Dal 2010 al 2014 in soli 5 anni la tassa rifiuti in Italia è aumentata del 48%. La Toscana è tra le prime tre regioni in cui il costo pro-capite dei rifiuti è arrivato a oltre 180 euro annui (la media italiana è 140 euro). A Siena la spesa storica è di oltre 12 milioni annui, mentre il fabbisogno standard indicato dal Mef è di 9 milioni e 300mila euro circa, con una differenza in più di spesa di circa il 30%. Sono i risultati che emergono dallo studio eseguito dall’ufficio studi centrale di Confcommercio sulla base dei dati del Ministero dell’Economia dal 2010 al 2015. “La tassa sui rifiuti, la Tari – commenta Confcommercio Siena – da anni si abbatte come un tsunami sulle imprese che più sono piccole o addirittura micro, più subiscono effetti dirompenti fino a compromettere la loro capacità di competere e, a volte di sopravvivere.
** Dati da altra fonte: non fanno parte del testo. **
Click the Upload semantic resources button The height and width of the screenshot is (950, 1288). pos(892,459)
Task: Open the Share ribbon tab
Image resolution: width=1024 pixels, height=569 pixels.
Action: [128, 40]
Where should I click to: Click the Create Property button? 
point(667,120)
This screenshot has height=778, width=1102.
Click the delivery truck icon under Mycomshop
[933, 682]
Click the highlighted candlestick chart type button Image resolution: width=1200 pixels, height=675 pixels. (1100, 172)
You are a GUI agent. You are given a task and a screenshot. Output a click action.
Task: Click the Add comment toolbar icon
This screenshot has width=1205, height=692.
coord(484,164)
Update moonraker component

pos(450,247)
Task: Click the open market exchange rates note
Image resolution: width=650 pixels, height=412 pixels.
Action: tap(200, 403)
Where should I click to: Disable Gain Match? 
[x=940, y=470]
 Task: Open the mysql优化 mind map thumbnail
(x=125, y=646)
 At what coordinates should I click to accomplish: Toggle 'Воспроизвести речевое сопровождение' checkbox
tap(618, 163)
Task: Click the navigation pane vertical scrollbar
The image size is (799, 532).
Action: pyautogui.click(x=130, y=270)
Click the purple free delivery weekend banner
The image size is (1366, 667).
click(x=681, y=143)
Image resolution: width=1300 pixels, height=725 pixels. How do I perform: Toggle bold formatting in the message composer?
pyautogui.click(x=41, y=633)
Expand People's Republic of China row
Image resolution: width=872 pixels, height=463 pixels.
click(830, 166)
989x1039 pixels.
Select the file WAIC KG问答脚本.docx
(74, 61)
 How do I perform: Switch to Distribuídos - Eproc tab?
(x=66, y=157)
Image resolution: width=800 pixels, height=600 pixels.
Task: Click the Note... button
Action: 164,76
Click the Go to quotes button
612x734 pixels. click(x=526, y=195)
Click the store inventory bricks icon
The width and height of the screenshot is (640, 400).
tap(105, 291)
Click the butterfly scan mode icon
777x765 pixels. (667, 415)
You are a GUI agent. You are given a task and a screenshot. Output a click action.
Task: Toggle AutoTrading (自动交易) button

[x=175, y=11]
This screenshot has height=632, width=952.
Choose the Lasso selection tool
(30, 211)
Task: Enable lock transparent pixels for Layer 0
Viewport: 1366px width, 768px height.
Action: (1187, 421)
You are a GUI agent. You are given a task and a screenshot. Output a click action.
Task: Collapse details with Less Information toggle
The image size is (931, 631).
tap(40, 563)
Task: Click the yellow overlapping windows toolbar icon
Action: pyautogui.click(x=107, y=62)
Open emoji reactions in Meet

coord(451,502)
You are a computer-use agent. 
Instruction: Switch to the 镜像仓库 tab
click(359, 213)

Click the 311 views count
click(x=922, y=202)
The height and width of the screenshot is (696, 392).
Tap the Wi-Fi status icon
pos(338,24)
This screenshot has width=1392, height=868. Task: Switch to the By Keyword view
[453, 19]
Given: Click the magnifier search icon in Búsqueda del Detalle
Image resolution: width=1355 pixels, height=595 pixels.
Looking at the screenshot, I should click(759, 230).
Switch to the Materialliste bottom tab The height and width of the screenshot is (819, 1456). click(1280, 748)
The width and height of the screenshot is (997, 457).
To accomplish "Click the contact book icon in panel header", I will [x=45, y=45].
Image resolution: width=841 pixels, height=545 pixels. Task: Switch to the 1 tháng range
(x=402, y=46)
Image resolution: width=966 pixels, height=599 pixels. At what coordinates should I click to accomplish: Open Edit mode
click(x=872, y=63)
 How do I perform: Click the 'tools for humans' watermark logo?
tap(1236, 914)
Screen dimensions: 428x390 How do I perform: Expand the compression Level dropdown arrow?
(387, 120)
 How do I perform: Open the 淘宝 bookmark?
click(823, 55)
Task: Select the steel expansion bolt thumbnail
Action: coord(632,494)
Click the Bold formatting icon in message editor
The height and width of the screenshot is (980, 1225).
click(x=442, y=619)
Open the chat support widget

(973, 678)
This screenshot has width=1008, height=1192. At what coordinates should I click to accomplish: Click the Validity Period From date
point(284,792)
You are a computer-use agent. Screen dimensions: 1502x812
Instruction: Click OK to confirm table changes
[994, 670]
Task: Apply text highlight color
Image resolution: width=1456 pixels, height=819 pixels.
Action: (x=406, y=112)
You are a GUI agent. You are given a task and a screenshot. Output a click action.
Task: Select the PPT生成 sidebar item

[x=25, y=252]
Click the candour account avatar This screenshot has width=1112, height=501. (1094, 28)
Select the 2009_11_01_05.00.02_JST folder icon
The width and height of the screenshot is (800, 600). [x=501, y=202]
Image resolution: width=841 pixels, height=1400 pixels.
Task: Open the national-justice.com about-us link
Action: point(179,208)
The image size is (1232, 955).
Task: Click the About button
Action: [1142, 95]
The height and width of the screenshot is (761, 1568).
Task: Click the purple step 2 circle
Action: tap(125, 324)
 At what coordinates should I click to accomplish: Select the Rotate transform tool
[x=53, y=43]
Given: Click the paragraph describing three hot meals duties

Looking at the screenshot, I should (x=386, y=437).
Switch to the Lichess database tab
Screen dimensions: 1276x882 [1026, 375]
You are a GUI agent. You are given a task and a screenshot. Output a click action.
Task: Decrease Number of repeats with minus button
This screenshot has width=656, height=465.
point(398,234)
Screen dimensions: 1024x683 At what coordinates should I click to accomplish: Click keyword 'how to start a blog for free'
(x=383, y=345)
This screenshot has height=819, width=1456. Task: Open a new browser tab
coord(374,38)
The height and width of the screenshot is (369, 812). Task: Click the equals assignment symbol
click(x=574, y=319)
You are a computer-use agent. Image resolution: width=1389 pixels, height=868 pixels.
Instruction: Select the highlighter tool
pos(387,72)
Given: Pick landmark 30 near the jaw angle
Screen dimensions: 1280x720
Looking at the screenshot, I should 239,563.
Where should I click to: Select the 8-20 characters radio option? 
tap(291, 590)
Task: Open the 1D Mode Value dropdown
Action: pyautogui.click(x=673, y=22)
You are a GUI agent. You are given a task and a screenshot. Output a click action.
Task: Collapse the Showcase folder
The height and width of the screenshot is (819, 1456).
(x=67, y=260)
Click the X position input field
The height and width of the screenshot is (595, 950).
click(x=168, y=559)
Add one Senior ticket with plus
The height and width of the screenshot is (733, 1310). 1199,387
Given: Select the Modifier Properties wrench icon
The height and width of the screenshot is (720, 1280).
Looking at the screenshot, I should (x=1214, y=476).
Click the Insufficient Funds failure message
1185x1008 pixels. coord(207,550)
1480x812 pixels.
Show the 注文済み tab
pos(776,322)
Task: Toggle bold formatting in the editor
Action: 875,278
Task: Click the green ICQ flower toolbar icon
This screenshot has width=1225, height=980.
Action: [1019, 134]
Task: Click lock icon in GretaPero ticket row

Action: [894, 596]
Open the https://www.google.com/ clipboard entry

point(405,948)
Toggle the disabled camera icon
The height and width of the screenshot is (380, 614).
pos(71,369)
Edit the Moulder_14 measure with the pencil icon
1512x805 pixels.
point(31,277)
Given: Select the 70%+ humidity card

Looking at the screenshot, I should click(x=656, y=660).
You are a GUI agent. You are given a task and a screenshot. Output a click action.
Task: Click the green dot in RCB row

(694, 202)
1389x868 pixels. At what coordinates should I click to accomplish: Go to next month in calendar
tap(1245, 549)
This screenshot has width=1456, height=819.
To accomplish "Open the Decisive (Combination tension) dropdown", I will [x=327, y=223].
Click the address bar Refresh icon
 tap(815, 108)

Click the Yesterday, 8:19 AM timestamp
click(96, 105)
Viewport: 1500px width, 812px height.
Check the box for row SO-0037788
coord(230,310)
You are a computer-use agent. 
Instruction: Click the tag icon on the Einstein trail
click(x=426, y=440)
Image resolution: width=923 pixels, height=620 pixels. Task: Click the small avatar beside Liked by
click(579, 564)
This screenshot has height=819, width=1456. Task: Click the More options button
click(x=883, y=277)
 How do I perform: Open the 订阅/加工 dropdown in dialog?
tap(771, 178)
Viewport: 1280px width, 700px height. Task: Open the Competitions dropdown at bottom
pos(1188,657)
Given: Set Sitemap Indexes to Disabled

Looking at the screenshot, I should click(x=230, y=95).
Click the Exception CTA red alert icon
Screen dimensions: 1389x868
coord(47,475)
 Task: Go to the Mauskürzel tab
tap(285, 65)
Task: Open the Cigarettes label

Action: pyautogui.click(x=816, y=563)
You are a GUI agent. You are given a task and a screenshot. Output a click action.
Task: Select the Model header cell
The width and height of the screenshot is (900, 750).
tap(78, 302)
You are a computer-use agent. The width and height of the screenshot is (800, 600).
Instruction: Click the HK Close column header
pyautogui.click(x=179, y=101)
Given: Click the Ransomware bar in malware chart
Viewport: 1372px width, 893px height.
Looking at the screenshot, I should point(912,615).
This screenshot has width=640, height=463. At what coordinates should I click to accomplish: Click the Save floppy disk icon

Nessuna impresa chiede di non pagare il servizio svolto in suo favore, ma non possiamo far pagare a imprese e cittadini ciò che non è servizio”. “In merito a Siena – continua Confcommercio – sappiamo bene come in una città turistica ci siano spese più consistenti per la pulizia del centro storico, ma forse quasi tre milioni di euro fra fabbisogno standard e spesa effettiva sono un po’ troppi. Ciò che auspichiamo è che il comune metta in campo un piano di efficientamento per portare la spesa al livello del fabbisogno standard”. “Le nostre proposte sulla Tari, avanzate al gestore Sei Toscana, all’Ato e agli enti – osserva Confcommercio  Siena – sono da sempre: trasparenza sul Piano Economico Finanziario, costi fissi che non superano il 50%, equo bilanciamento tra utenze domestiche e non domestiche, incentivazione ai comportamenti virtuosi, introduzione del criterio dell’effettiva produzione dei rifiuti, significative agevolazioni ed esenzioni”.